Method: We propose Stable Error-Exploiting Exploration (SEE), the first approach to treat maximization of temporal-difference (TD) error as a standalone exploration objective. SEE mitigates instability in TD-error-driven exploration via three mechanisms: off-policy error calibration, intra-episode error decoupling, and non-stationary error smoothing. It is seamlessly integrated into the Soft Actor-Critic (SAC) framework without altering SAC’s original optimization procedure or introducing auxiliary hyperparameters.
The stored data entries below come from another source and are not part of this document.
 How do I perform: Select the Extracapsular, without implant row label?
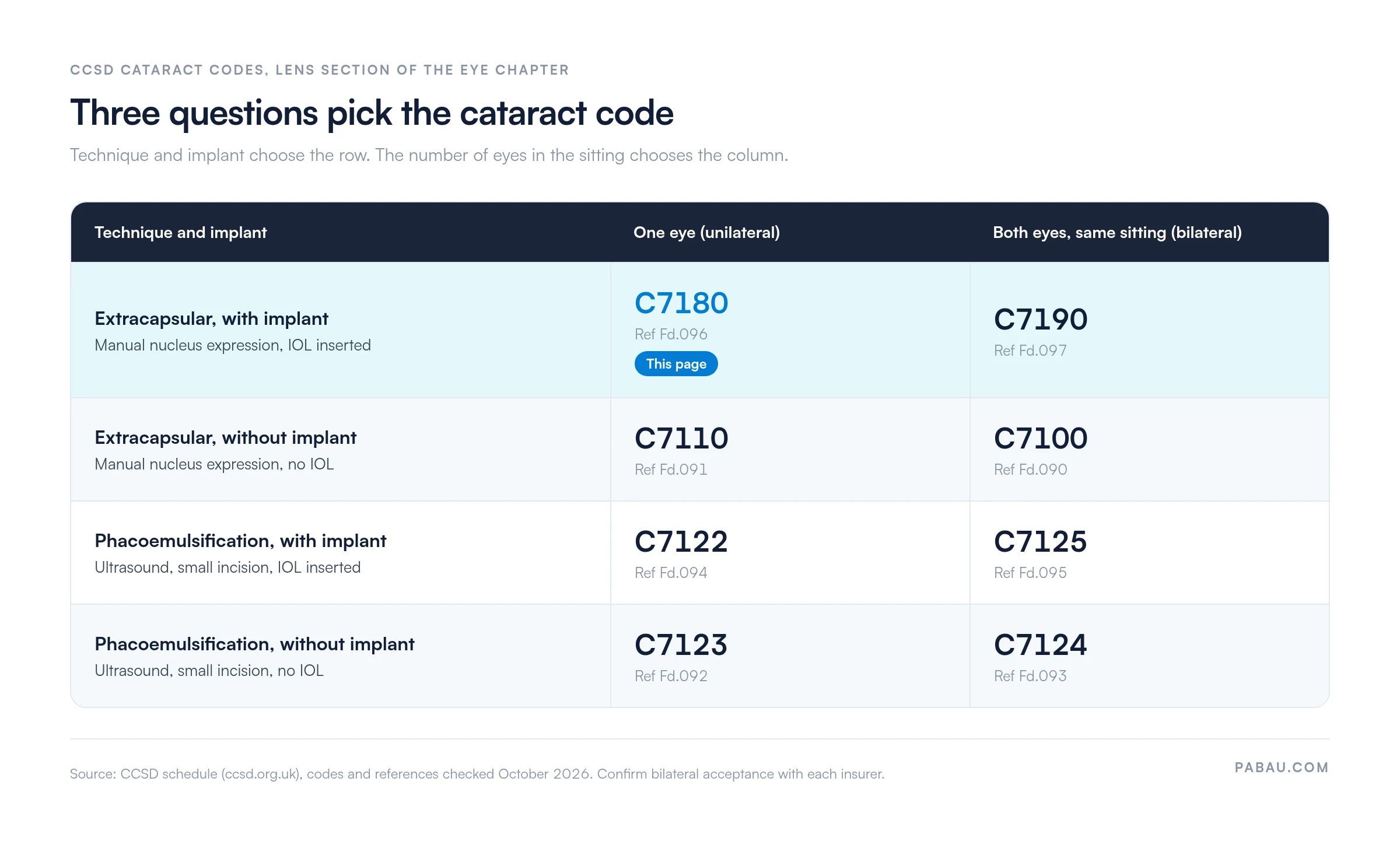225,437
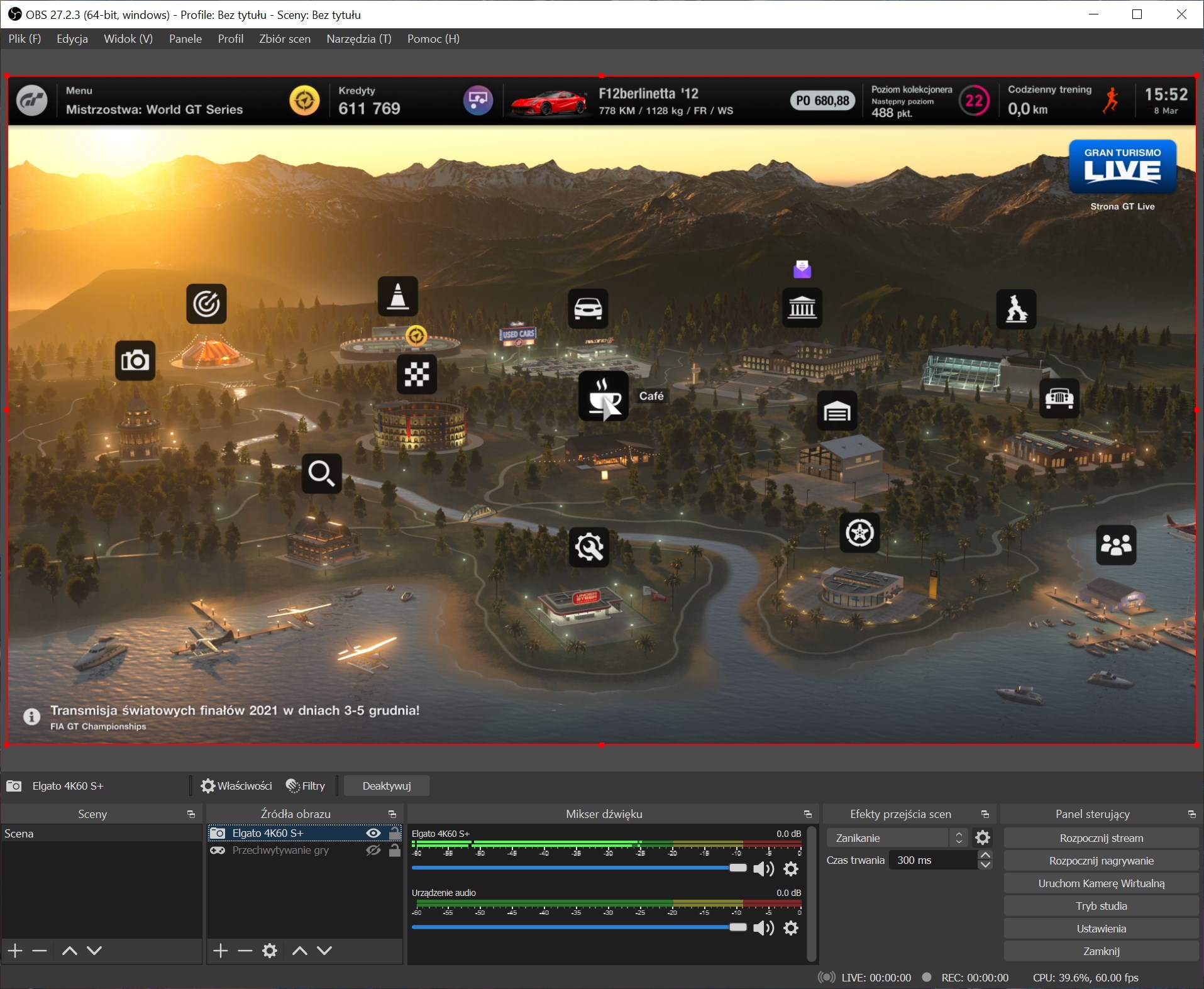Show the Przechwytywanie gry source
This screenshot has width=1204, height=989.
pyautogui.click(x=373, y=850)
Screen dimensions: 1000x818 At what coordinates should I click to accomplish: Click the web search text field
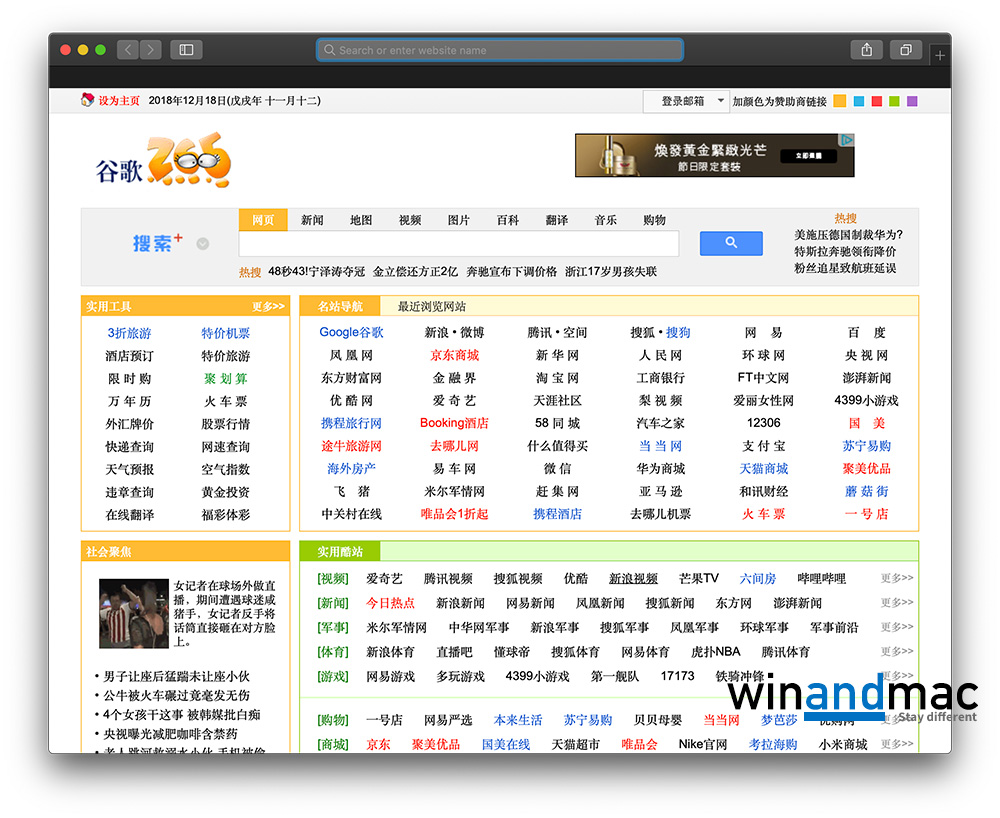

Contribution/Results: Empirical evaluation demonstrates that SEE achieves zero-shot, hyperparameter-free robust exploration across all three challenging reward regimes. It significantly enhances SAC’s cross-task generalization capability while preserving algorithmic simplicity and training stability.
📝 Abstract
Numerous heuristics and advanced approaches have been proposed for exploration in different settings for deep reinforcement learning. Noise-based exploration generally fares well with dense-shaped rewards and bonus-based exploration with sparse rewards. However, these methods usually require additional tuning to deal with undesirable reward settings by adjusting hyperparameters and noise distributions. Rewards that actively discourage exploration, i.e., with an action cost and no other dense signal to follow, can pose a major challenge. We propose a novel exploration method, Stable Error-seeking Exploration (SEE), that is robust across dense, sparse, and exploration-adverse reward settings. To this endeavor, we revisit the idea of maximizing the TD-error as a separate objective. Our method introduces three design choices to mitigate instability caused by far-off-policy learning, the conflict of interest of maximizing the cumulative TD-error in an episodic setting, and the non-stationary nature of TD-errors. SEE can be combined with off-policy algorithms without modifying the optimization pipeline of the original objective. In our experimental analysis, we show that a Soft-Actor Critic agent with the addition of SEE performs robustly across three diverse reward settings in a variety of tasks without hyperparameter adjustments.